**課題一覧:**
- A) 居眠り運転のブログ記事によると、地震への備えとしてラジオで特に大事だと言われていたものは何か。
- B) 次の(i)〜(iii)が居眠り運転のブログ記事の内容と合うかどうか、それぞれ「はい」か「いいえ」で答え、判断の根拠となる記事の語句をそのまま引用せよ。
(i) 筆者が危ない目に遭ったのは法事からの帰りだった。
(ii) 車の中は暖房を入れていたので暖かかった。
(iii) そのとき筆者は環状八号線を走っていた。
- C) 居眠り運転のブログ記事を、最後の文の後から書き継いでください。

**本文:**
----------
全てはじわじわと忍び寄っています。そしてある日突然のように強い現象は現れるのだと思います。悪いことに関しては、「転ばぬ先の杖」を考えることが必要だと痛感しました。一方良いことに関しては、熏習(くんじゅうー香りがしみ込むように、習慣的に働きかけることによって、影響や作用を植え付けること)でしょうか。良きに付け悪きに付け、多くのことは積み重ねですね。パソコンと居眠り運転の例は少し、適切な例ではありませんが、私に起こった出来事でしたので紹介してみました。

『てらスクール』の連載は3月で終わりですが、当ブログで、お子さん向けには書ききれなかったことなどを、少しずつ振り返って、項を改めて書き足してみたいと思います。『てらスクール』の拙稿を、姪の娘が暗記するほど読んでいてくれて、大変嬉しかったのです。なお拙稿と言いましても、編集部の方々のよきアドバイスがあり、何回も書き換えまして、子どもさんに読みやすいように仕上げていますので、著者は私と編集部の方とも言えます。来週は少し、「中国禅のお坊さん」について書いてみたいと思っています。この頃はあまりログを書きませんで、ご訪問の皆様にはお許しを。

あわや事故に

2009-01-18 11:57:34 | Weblog
1月18日(日)曇り【あわや事故に】(出迎えてくれたルナ)

昨日は阪神淡路大震災が発生した日でした。あれから14年がたちました。あの大惨事のことを忘れないように、昨日は防災について、ラジオでも特集の放送がありました。地震が発生したときの備えとしてなにが必要か、というなかに、懐中電灯や水に加えて、靴が大事であることが、特に言われていました。
また、災害復興住宅で身よりのない一人暮らしのお年寄りたちが、人知れず死んでいることが報道されていました。死後何日もたってから発見されているということです。地震の前に住んでいたところでしたら、おそらく隣近所の昔からのおつきあいがあって、それなりに看取られて亡くなることができたのではないでしょうか。また地震で家族を失い、一人ぽっちになられた人もいらっしゃるのでしょう。

何も私にはできませんが、ただ心から哀悼の意を表します。

さて、昨日は私も初めて大変危ない目に遇いまして、あやうく交通事故を起こすところでした。命があったかどうかはわかりません。法事からの帰りのことです。昨日は、暖房を入れなくても、車の中はぽかぽかしていました。眠気にふと襲われる感じがあり、気を付けなくてはと思っていたのですが、バーンという音とともに、何かに跳ね返されるような衝撃で我に返りました。車はそのまま車線に戻って、運転を続けていましたが、確実に道路脇にぶつかったはずです。

考えてみますと、二車線ある右側の車線を走っていたはずなのに、左側の車線を走っています。これは居眠りをして左側の車線に寄っていき、さらに道路脇にぶつかって跳ね返されたようです。環状八号線を走っているときでした。後続車が左車線にいなかったのでしょうか。考えたら恐ろしいことでした。自分が事故を起こすだけでなく、他人を巻き添えにするところでした。思わず、亡き師匠や父や兄や、観音様や仏様に感謝しました。家で待っているいる母親や猫のルナにも感謝しました。
----------
**提供資料:**
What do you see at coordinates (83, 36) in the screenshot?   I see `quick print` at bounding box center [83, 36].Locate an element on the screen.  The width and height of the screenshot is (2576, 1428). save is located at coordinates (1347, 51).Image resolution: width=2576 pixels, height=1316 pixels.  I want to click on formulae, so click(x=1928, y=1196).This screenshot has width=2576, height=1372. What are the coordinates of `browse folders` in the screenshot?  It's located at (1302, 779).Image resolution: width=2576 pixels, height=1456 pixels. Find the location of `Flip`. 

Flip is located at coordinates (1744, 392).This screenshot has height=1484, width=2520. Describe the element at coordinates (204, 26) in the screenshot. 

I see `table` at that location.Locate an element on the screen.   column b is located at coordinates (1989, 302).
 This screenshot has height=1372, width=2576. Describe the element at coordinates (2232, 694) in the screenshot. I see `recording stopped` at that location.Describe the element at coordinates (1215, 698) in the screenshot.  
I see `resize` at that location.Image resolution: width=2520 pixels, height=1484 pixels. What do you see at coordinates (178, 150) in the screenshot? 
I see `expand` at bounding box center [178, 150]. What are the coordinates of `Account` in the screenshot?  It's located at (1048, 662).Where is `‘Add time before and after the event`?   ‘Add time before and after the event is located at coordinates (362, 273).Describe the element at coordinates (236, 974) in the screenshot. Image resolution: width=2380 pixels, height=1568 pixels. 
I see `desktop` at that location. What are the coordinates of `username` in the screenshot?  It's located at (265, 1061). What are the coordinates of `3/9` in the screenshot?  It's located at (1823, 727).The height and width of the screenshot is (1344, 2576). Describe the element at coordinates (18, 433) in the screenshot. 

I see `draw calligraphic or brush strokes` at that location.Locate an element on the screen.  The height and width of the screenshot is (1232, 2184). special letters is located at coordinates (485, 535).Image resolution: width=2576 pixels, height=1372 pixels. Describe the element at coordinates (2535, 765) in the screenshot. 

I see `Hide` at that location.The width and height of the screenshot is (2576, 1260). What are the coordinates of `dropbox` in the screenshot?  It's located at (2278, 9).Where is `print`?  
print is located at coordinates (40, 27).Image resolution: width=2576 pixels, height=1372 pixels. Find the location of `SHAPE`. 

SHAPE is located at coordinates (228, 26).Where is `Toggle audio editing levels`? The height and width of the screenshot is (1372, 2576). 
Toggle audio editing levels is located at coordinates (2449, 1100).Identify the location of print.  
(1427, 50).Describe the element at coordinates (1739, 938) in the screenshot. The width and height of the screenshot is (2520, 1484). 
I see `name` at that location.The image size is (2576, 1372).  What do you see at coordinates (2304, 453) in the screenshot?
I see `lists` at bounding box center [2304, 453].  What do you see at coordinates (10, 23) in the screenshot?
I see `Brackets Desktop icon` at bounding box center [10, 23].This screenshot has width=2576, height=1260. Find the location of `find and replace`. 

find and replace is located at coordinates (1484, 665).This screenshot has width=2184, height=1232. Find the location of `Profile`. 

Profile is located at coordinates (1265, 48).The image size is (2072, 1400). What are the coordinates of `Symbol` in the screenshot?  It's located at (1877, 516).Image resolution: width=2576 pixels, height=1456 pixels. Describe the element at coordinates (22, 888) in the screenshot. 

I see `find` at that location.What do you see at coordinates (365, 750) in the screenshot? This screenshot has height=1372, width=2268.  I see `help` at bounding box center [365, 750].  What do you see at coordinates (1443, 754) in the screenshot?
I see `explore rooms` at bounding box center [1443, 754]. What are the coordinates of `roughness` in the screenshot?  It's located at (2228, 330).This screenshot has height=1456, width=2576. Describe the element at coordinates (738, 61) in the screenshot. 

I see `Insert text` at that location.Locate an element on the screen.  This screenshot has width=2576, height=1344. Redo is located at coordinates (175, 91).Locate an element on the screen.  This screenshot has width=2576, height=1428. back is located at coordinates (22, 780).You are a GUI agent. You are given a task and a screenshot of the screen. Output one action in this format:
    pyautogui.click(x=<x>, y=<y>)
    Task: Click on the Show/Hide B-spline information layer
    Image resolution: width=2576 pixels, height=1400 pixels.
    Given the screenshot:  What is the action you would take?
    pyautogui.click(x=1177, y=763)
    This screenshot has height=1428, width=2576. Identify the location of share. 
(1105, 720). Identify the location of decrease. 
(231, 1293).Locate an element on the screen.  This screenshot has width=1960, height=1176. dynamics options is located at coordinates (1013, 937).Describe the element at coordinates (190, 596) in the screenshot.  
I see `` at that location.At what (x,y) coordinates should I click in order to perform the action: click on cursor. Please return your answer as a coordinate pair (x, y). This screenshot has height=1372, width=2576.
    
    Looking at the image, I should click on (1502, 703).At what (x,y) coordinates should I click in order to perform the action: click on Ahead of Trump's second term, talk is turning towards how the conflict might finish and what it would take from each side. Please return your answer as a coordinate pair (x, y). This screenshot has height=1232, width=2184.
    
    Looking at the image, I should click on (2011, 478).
----------
**各課題の解答:**
- A) 靴です。

- B)
(i) はい。「法事からの帰りのことです。」
(ii) いいえ。「暖房を入れなくても、車の中はぽかぽかしていました。」
(iii) はい。「環状八号線を走っているときでした。」

- C)
途中で、いつもの修理工場に寄って点検してもらいましたら、左側のタイヤが白くなり、ホイールに少しギザギザがついていました。「危なかったですね。それでも車体には傷は少しもついていませんね」とおやじさんが言いました。状況を振り返ってみますと、左から合流する車線のあるところで、その車線が切れる位置の縁石にぶつかって跳ね返されたのだと思います。

車は一応点検してもらうことにしました。

今、私は死ぬわけにはいきません。だれでもそうでしょうが。帰ってすぐに、取り急ぎ二月に控えている大事な支払いについて、まさか遺言としたくはありませんが、すぐにその支払いについてと、お願いを一筆書き添えて仏壇に置いておきました。

私のように迂闊なドライバーも少ないでしょうが、居眠り運転にはくれぐれも注意を致しましょう。(このことは母にはけっして言えません。内緒です)

阪神淡路大震災の日が、私の命日とならなかったこと、頂いた命とさらに思い、日々を大事に生かせていただきたいと思います。

ルナより謹賀新年

2009-01-09 21:34:27 | Weblog
1月9日(金)雨【ルナより謹賀新年】

今朝は東京地方は雪になる感じの寒さでした。
今年もはや9日、新年の挨拶も7日まで、という感じがあります。少々遅いですが、我が家のルナから新年のご挨拶です。

真っ直ぐのご挨拶写真にしたかったのですが、丁度よいのが見つかりませんでしたので、見返りのルナで失礼いたします。

今年もときどき当ブログに登場させていただくと思いますが、宜しくお願いいたします。

寒さはこれからでしょうか。お互いに風邪には注意したいものです。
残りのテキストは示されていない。